Find the line with "Where should I click to: Jump" in the entries below, then reproduce it and every line after it down to and including the line with "You are a computer-use", exactly.

»»

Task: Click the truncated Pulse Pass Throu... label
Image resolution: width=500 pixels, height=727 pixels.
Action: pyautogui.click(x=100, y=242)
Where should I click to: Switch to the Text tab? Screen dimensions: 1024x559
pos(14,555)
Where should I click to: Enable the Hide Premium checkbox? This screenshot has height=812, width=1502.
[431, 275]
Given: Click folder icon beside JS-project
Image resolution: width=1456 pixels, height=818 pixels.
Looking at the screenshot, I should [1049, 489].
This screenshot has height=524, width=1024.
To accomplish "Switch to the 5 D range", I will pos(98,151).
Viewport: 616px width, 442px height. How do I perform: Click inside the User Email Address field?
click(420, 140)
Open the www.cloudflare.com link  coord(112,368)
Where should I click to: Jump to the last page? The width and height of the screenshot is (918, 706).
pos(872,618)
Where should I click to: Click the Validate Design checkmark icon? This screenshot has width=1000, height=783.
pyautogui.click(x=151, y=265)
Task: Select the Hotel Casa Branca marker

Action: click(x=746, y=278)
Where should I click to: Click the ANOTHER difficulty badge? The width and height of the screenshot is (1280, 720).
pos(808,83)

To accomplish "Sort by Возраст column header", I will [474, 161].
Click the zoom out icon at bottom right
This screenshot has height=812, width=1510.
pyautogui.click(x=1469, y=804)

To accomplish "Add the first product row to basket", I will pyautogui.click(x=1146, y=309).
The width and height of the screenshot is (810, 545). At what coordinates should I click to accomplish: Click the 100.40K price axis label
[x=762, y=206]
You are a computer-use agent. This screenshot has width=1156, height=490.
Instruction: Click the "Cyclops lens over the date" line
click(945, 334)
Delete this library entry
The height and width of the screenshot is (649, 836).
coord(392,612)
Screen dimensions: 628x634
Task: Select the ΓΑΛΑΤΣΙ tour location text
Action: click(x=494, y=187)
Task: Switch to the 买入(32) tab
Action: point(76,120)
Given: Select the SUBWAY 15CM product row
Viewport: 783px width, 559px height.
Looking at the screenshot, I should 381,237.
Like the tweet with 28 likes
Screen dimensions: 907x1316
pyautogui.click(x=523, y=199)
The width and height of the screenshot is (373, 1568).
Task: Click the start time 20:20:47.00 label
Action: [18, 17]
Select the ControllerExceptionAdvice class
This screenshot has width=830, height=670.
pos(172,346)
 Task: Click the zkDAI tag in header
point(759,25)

««

# Solution to this problem:
Where should I click to: Jump to the last page? The width and height of the screenshot is (918, 706).
pos(872,618)
Where should I click to: Click the Validate Design checkmark icon? This screenshot has width=1000, height=783.
pyautogui.click(x=151, y=265)
Task: Select the Hotel Casa Branca marker

Action: click(x=746, y=278)
Where should I click to: Click the ANOTHER difficulty badge? The width and height of the screenshot is (1280, 720).
pos(808,83)

To accomplish "Sort by Возраст column header", I will [474, 161].
Click the zoom out icon at bottom right
This screenshot has height=812, width=1510.
pyautogui.click(x=1469, y=804)

To accomplish "Add the first product row to basket", I will pyautogui.click(x=1146, y=309).
The width and height of the screenshot is (810, 545). At what coordinates should I click to accomplish: Click the 100.40K price axis label
[x=762, y=206]
You are a computer-use agent. This screenshot has width=1156, height=490.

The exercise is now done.